Summers’ criticism is aimed at the policy paper written by UC Irvine professor Peter Navarro and international investor Wilbur Ross, in which they favor “tax cuts, reduced regulation, lower energy costs, and eliminating America’s chronic trade deficit.”
Summers, who is also the former Secretary of the Treasury under President Bill Clinton, and the immediate past president of Harvard University, is the son of Wharton Business School (Trump’s alma mater) economists Robert Summers and Anita Arrow Summers. His uncles, Paul Samuelson and Kenneth Arrow, each won the Nobel Prize in Economics. Samuelson’s 1961 book Foundations of Economic Analysis became the dominant textbook for first -ear college study of economics for three decades. But Samuelson erroneously wrote that although the GDP of the Soviet Union was about half that of the United States, the Soviets would pass the U.S. in GDP as early as 1984 and no later than 1997, because in Samuelson’s two-dimensional “production possibility set” graphs, centrally planned economies maximize efficient resource use to grow faster.
Summers followed in the family business by earning a Ph.D. from Harvard and teaching economics for a decade. He became the Chief Economist at the World Bank from 1991 to 1993, just in time to experience the economic implosion of the centrally-planned, poverty-stricken Soviet Union, and then to help facilitate the economic centralization of the European Union.

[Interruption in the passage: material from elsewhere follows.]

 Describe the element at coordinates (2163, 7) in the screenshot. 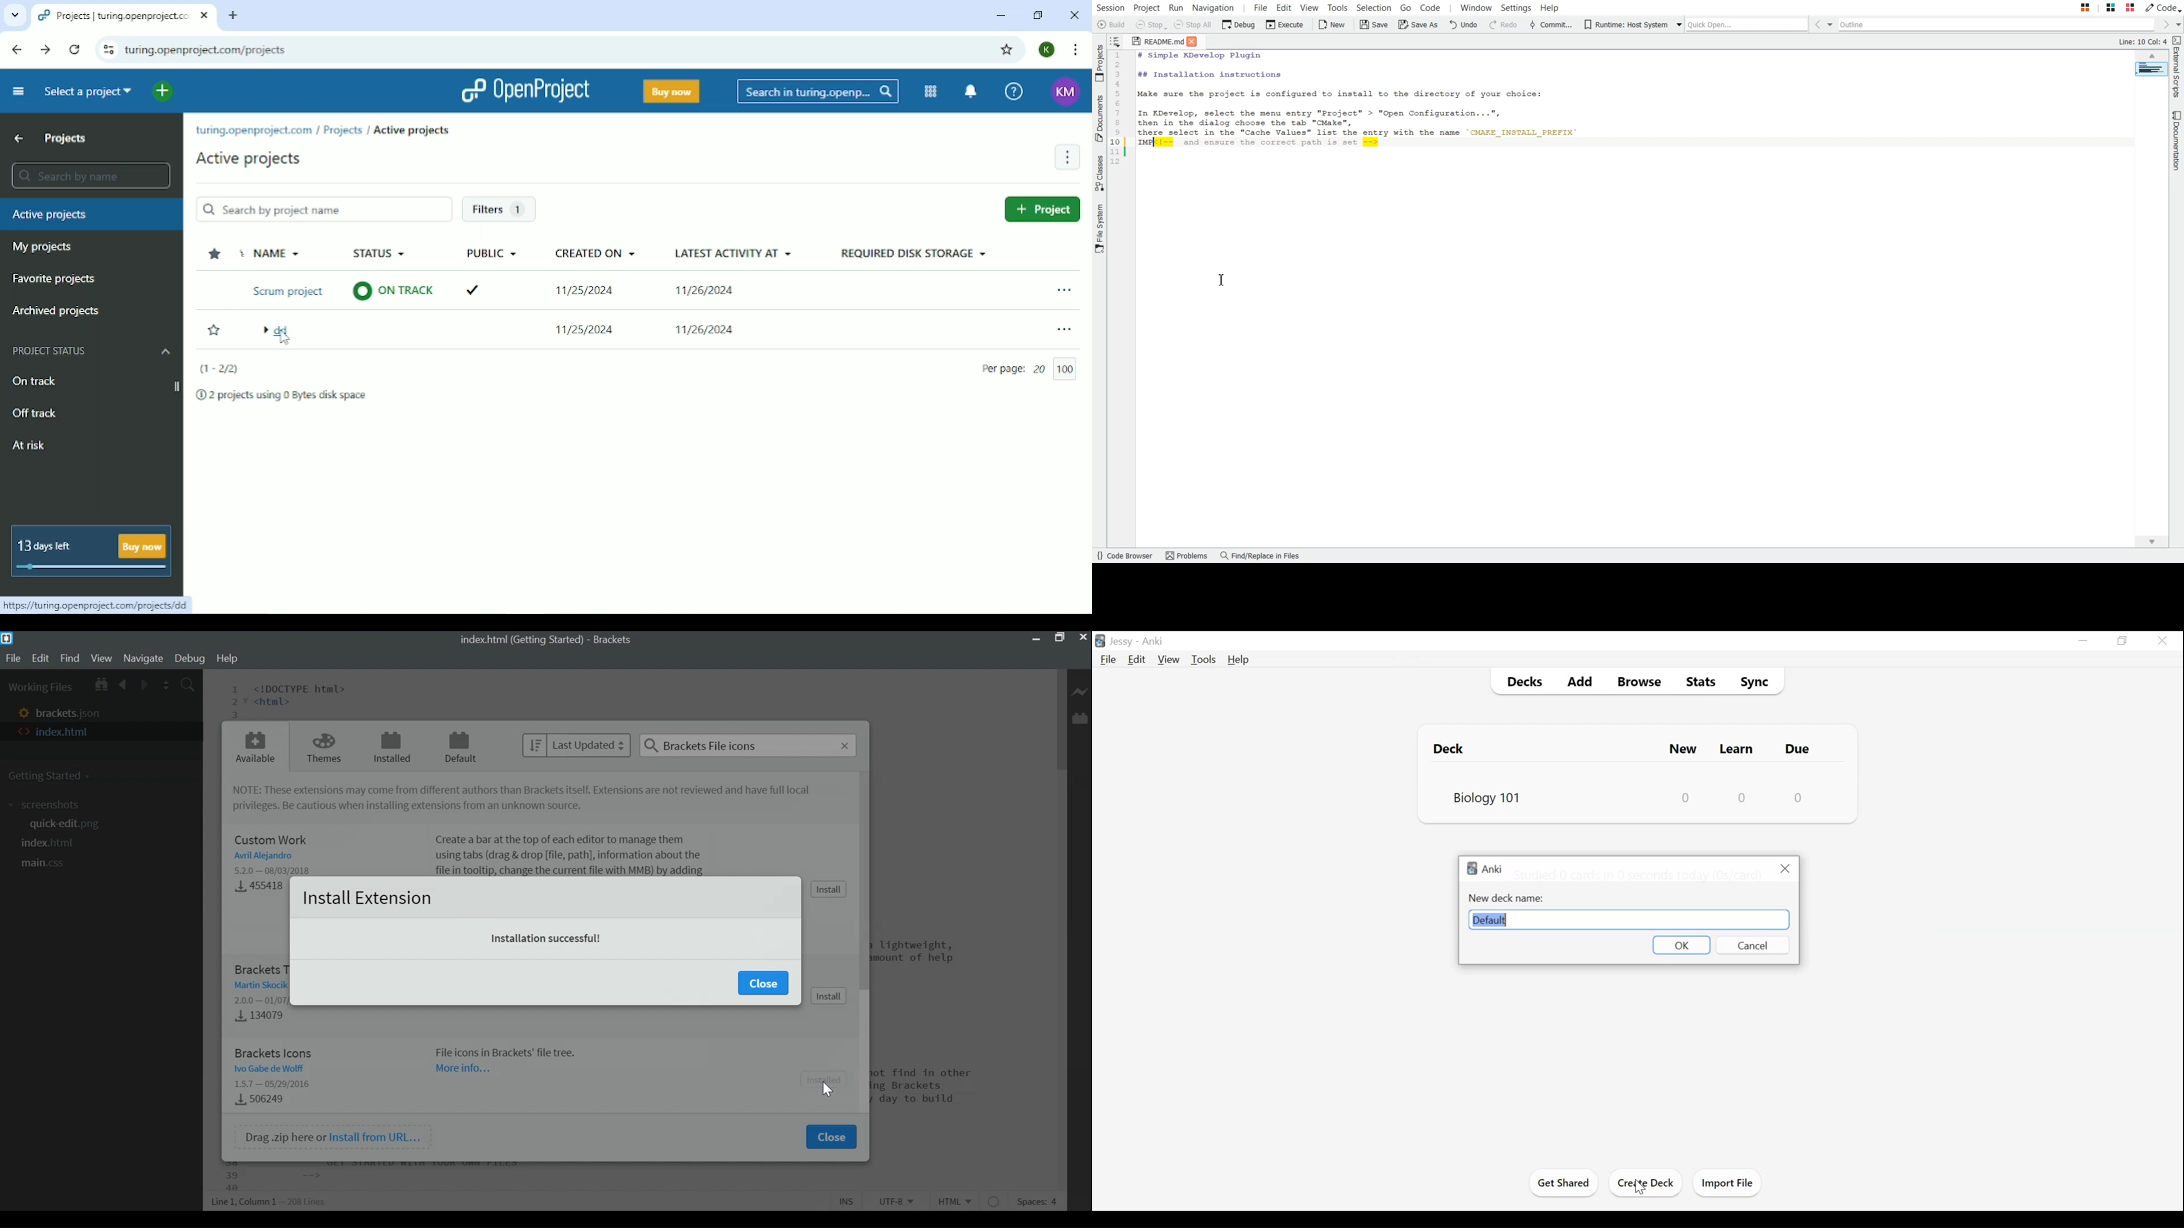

Summers joined the Clinton administration in 1993, where he backed the North American Free Trade Agreement (NAFTA) and granting China “Most Favored Nation” status. At Treasury, he was influential in promoting international financialization through the repeal of the Glass-Steagall Act prohibitions on taxpayer guaranteed commercial banks being directly involved in the lucrative securities industry.
Serving as president of Harvard from 2001 to 2005, Summers found himself in hot water for having the temerity to question the research of “democratic socialist” professor Cornel West; and then he was fired for considering that one reason there were so many more men than women in top science and engineering positions might have been a “different availability of aptitude at the high end” between the sexes.
Summers reinvented himself three years later in the Obama administration, where he oversaw the “weakest economic recovery since WW II.” Summers was a key decision-maker in designing the administration’s response to the Great Recession, which included “supporting every bailout of financial firms”; a “shovel-ready jobs” stimulus program; the Dodd-Frank regulations; and extending the U.S. balance sheet to stabilize the European monetary system.
It is “voodoo” to Summers that President Trump will have more power than when President Reagan sought to shrink government economic power by “starving the beast.” And thanks to former Democratic Sen. Harry Reid’s nuclear option blowing away the Senate filibuster rule, Trump likely will confirm all his appointees.
It should not be surprising that Summers feels like he and his allies are being sidelined as he watches Navarro and Ross sweep into the “dustbin of history” the economic centralization policies that Summers and his family championed over the last 75 years.